Sorry, that was a very under-specified question. Here's what I mean.

You've given us the bitc category to model within Geb what a boolean circuit can express (and we've discussed some possible extensions in earlier comments). So what the STLC-to-Subst-to-poly part of Geb will end up producing when given an STLC program is a morphism of bitc, which has a domain consisting of natural numbers m bits wide and a codomain consisting of natural numbers n bits wide, for some natural numbers m and n.

When we add constraints to a circuit (in particular, for example, if we were to add some representation of constraints to bitc or some extension of it), my understanding is that the effect is that proof verification will fail for some subset of the possible inputs to the program (where the input in this case has the form of some m-bit-wide natural number).

If that much is true, then this is my question:

For any possible set of constraints that we could add to the circuit, is it the case that we could find some natural number k and some pair of morphisms f, g of bitc from m-bit vectors to k-bit vectors such that the subset of inputs for which the constraints would all be satisfied would be precisely the equalizer of f and g?

rokopt commented 1 year ago

I don't really understand what that implementation of natural numbers is actually doing. Is it just creating a type that represents integers mod n, plus the existing arithmetic on it?

Yes, that's right.

rokopt commented 1 year ago

If you want to do a lot of mixed-mods, then it might actually be better to encode everything. But for ZK applications, you'd want to fix a single mod, then most things become much more efficient.

This is interesting -- I was just about to ask how the finite-field aspect of circuits works. Does this mean that boolean circuits can implement a client-chosen fixed global modulus for the entire circuit, and reasonably efficiently? (Whereas using different moduli in different places would require the client to write manual mod operations anywhere they wanted a modulus that wasn't the globally specified one?)

AHartNtkn commented 1 year ago

For any possible set of constraints...

Yes, I do believe that would be the case.

[...] boolean circuits can implement a client-chosen fixed global modulus [...]

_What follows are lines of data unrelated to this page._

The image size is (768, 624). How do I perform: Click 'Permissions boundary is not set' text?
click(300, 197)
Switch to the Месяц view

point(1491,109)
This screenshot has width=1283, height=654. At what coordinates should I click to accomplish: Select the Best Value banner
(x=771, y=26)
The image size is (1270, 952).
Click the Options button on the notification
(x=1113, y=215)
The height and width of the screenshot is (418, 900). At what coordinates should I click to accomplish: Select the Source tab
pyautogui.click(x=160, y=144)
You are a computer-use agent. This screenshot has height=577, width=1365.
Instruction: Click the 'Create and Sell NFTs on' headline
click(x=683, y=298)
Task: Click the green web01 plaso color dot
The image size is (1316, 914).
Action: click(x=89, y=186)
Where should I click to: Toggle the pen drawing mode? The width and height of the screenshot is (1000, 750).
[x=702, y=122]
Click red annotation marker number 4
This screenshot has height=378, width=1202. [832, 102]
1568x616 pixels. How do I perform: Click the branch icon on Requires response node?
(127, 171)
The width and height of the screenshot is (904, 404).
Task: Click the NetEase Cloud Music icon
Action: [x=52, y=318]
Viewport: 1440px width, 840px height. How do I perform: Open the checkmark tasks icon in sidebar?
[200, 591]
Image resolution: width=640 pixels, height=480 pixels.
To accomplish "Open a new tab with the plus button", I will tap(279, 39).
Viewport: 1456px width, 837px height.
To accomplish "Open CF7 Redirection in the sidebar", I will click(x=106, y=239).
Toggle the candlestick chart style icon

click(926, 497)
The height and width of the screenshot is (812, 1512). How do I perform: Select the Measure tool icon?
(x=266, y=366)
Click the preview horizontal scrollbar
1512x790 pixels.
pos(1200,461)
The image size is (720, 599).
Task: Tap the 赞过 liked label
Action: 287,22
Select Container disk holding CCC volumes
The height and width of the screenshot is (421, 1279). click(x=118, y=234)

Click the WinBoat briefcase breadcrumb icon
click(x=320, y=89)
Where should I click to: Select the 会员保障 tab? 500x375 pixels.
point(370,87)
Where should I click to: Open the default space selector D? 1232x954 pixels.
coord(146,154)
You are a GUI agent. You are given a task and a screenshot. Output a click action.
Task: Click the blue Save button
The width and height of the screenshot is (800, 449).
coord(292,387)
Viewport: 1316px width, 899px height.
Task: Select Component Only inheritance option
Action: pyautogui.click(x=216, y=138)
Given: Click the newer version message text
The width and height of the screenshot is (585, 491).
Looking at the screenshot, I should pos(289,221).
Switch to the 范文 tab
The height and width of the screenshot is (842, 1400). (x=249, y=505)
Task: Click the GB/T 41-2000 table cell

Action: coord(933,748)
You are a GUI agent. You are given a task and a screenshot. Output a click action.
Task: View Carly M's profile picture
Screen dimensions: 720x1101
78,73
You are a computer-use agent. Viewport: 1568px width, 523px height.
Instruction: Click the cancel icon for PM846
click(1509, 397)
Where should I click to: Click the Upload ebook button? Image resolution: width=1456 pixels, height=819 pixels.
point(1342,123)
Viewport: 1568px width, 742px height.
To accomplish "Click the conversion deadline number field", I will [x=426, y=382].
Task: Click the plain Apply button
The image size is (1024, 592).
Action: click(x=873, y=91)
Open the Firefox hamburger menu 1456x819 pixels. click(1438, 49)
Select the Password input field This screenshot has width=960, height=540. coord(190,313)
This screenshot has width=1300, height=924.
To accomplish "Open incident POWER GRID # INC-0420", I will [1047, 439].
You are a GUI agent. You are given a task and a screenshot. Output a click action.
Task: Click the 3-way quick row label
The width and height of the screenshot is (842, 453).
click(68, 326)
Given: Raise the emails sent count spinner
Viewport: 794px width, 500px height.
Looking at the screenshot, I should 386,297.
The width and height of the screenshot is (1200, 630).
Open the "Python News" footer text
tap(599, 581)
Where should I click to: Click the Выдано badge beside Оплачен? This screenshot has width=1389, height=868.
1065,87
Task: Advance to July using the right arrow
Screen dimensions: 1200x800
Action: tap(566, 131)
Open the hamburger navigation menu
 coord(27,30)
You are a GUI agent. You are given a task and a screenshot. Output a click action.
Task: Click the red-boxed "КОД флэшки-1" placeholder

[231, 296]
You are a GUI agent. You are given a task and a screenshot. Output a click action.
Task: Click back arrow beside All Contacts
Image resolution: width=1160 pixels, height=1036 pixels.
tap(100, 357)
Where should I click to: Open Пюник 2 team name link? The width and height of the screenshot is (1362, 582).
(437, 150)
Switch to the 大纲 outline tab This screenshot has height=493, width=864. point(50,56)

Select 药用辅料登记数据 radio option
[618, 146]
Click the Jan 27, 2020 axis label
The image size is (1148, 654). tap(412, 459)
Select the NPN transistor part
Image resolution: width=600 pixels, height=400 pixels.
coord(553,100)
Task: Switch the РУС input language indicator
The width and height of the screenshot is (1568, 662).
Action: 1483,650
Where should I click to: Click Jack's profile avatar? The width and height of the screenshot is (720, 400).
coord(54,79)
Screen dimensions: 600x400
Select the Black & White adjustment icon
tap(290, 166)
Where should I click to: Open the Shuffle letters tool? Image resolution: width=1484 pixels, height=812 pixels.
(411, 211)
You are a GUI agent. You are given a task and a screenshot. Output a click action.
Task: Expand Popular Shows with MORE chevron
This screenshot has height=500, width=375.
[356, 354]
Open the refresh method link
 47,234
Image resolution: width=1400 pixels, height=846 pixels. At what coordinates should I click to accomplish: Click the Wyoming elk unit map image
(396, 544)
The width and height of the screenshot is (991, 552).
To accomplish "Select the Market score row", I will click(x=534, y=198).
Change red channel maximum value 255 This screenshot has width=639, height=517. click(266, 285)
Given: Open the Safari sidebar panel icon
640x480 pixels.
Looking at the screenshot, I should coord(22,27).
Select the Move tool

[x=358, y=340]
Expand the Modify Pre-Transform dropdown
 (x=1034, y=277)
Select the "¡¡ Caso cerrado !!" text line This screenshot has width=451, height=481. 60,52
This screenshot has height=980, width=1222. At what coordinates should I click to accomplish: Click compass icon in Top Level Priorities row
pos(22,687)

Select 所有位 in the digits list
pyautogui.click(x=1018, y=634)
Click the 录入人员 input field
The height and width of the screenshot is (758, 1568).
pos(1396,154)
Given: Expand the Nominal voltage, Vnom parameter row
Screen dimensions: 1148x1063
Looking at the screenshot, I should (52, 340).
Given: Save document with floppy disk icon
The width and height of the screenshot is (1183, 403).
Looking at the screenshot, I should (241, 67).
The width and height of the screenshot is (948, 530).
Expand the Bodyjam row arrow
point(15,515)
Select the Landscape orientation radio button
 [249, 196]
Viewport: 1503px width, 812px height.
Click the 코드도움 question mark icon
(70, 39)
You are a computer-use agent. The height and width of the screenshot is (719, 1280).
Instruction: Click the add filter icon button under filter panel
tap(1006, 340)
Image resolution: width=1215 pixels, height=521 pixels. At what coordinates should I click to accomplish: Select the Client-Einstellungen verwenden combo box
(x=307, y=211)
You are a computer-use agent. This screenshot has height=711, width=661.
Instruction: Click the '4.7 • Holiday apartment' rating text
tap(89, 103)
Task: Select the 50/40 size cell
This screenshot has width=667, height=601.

No, that's not what I'm saying. Rather, arithmetic circuits come equipped with an intrinsic modulus chosen by the client, and that one modulus can be done efficiently, but any other can be done about as efficiently as possible using an encoded representation, which isn't very efficient. BITC, as it stands, can't implement any mod efficiently (relative to the intrinsic mod of the circuit), but if we wanted to compile to what arithmetic circuits can do efficiently, that would require additional morphisms which are not encoded; but they could only exist for one mod. For other mods, we might as well just encode them instead of having them available as atomic morphisms; any additional efficiency would be rather meager as we would need to decompose everything into bits anyway for range checks.

rokopt commented 1 year ago

For any possible set of constraints...

Yes, I do believe that would be the case.

[...] boolean circuits can implement a client-chosen fixed global modulus [...]

No, that's not what I'm saying. Rather, arithmetic circuits come equipped with an intrinsic modulus chosen by the client, and that one modulus can be done efficiently, but any other can be done about as efficiently as possible using an encoded representation, which isn't very efficient. BITC, as it stands, can't implement any mod efficiently (relative to the intrinsic mod of the circuit), but if we wanted to compile to what arithmetic circuits can do efficiently, that would require additional morphisms which are not encoded; but they could only exist for one mod. For other mods, we might as well just encode them instead of having them available as atomic morphisms; any additional efficiency would be rather meager as we would need to decompose everything into bits anyway for range checks.

Aha, I see. So I think I gather that providing a modulus and parameterizing bitc on it would be another possible future extension to the category. Thank you!